Nel Libro VII compaiono teoremi molto importanti, tra i quali quello noto come "teorema di Pappo" sugli esagoni [49]:
Dato un esagono di vertici 1, 2, 3, 4, 5, 6, se i vertici di indice dispari appartengono a una retta e quelli d'indice pari a un'altra retta complanare, allora i punti X, Y, Z di incontro di coppie di lati opposti dell'esagono sono allineati. |
Un altro teorema che compare qui per la prima volta è quello che solitamente viene indicato col nome di Paolo Guldino, un matematico del XVII secolo (vedi teorema di Pappo-Guldino [52]):
Se una curva piana chiusa viene fatta ruotare intorno a una retta che non attraversa la curva, il volume del solido così generato viene calcolato facendo il prodotto dell'area delimitata dalla curva per la distanza percorsa durante la rotazione dal centro di gravità dell'area.Pappo era orgoglioso di questo teorema estremamente generalizzato: esso comprendeva infatti "un gran numero di teoremi di ogni sorta concernenti curve, superfici e solidi, i quali venivano dimostrati tutti simultaneamente mediante un'unica dimostrazione". Tale teorema è il più generale che si conosca nell'antichità relativamente al campo dell'analisi infinitesimale.

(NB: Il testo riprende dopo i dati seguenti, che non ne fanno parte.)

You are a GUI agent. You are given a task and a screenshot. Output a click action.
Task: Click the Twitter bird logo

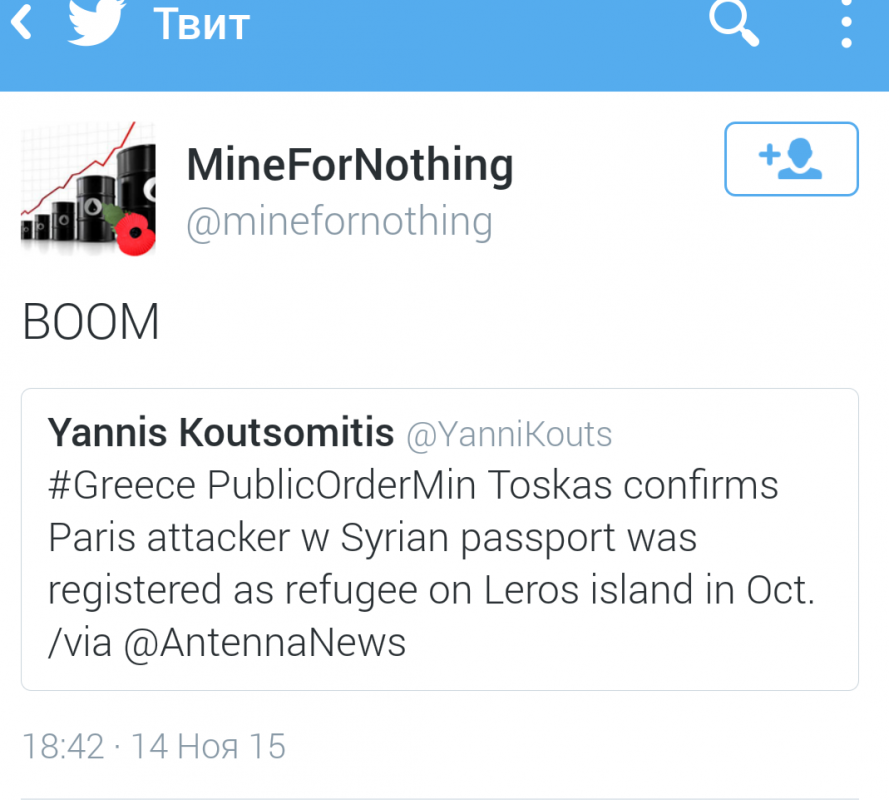[96, 23]
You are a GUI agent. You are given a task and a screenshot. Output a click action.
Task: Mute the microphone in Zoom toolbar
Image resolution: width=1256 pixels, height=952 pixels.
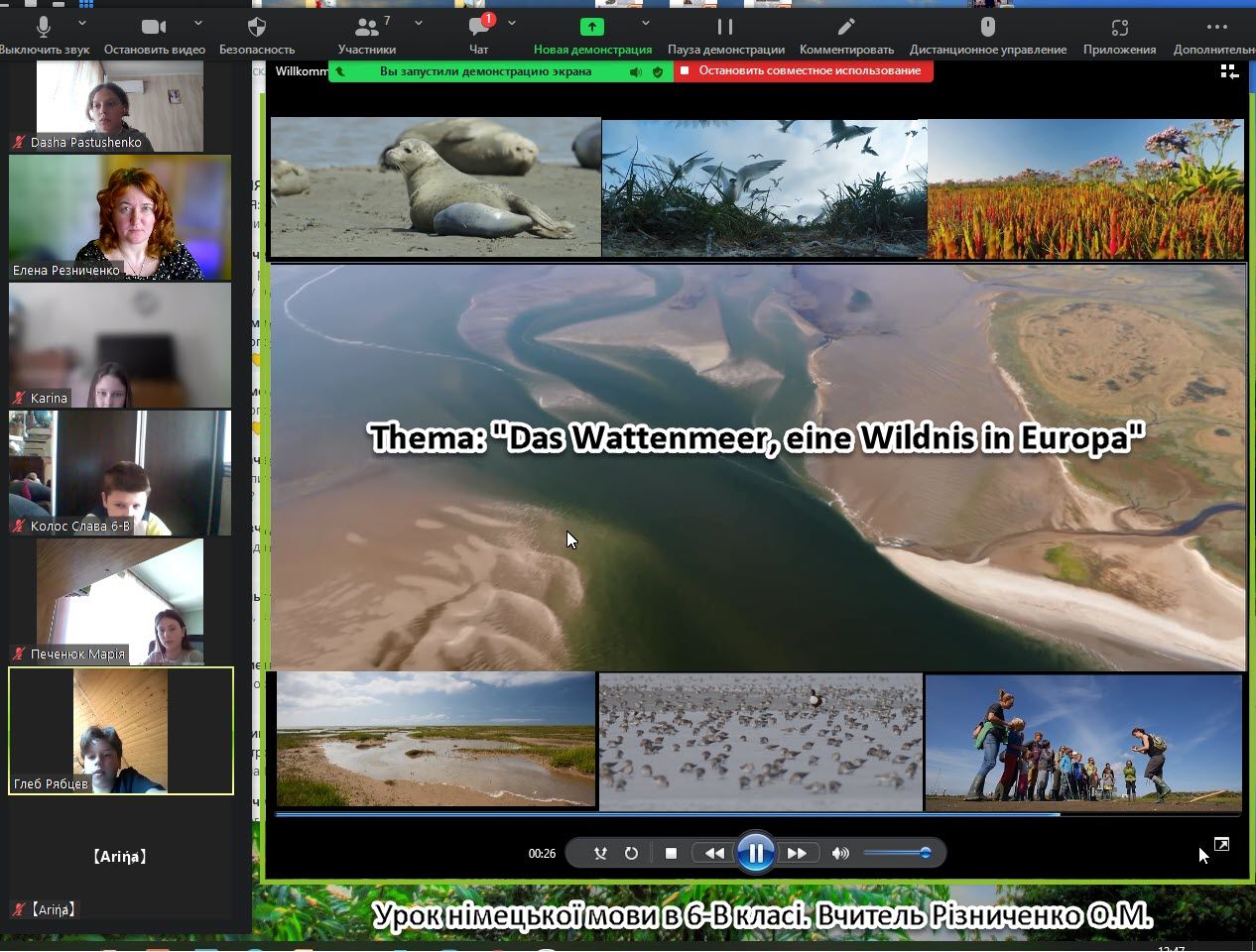tap(44, 28)
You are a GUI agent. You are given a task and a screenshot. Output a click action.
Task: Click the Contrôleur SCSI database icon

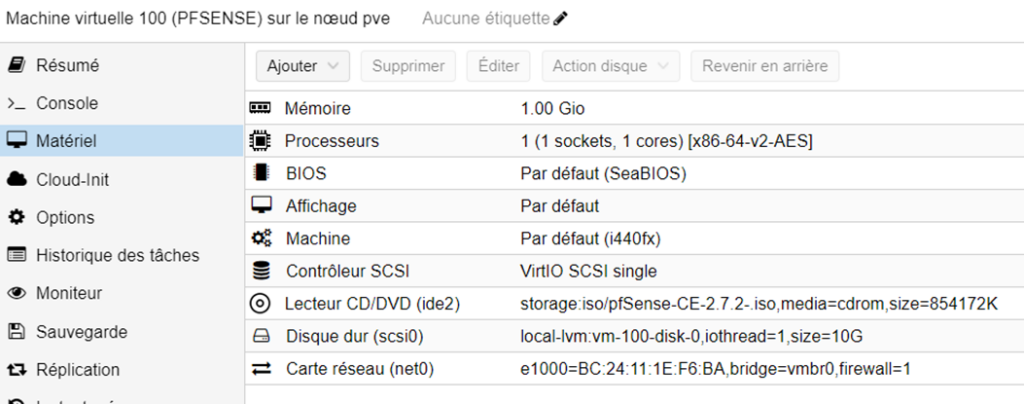[x=261, y=271]

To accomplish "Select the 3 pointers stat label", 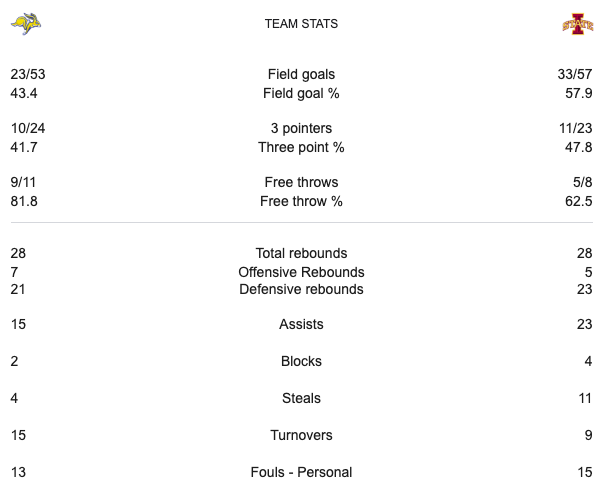I will click(x=301, y=128).
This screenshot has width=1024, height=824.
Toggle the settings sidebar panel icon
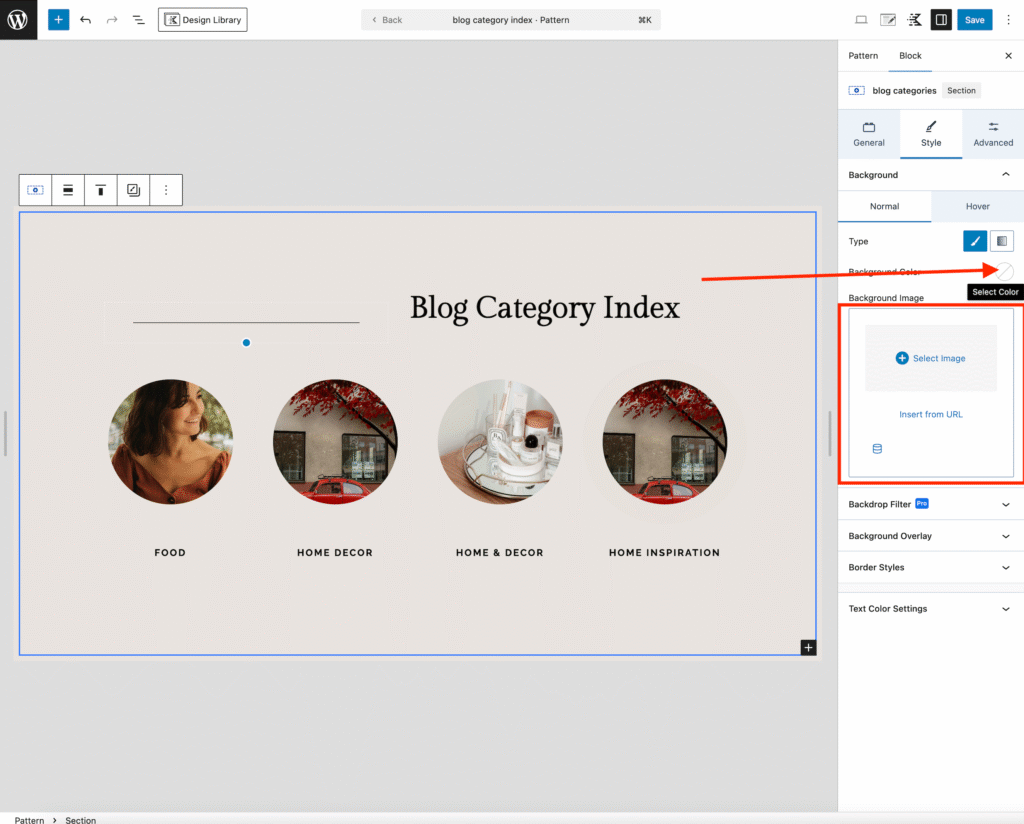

Le Collezioni matematiche di Pappo è l'ultimo trattato matematico veramente significativo dell'antichità, poiché il tentativo da lui fatto di ridare alla geometria nuova vitalità non fu coronato dal successo. Si continuarono a scrivere opere matematiche in greco per un altro millennio circa, ma gli autori che vennero dopo Pappo non raggiunsero mai il suo livello. Le loro opere hanno quasi esclusivamente la forma di commento a trattati anteriori. Lo stesso Pappo è parzialmente responsabile del proliferare di commenti del genere: anch'egli aveva composto commenti agli Elementi di Euclide e all'Almagesto di Tolomeo, ma di questi sono pervenuti solo dei frammenti. Commenti posteriori, come quelli di Teone di Alessandria, sono più utili per le informazioni storiche che contengono che non per i risultati matematici presentati.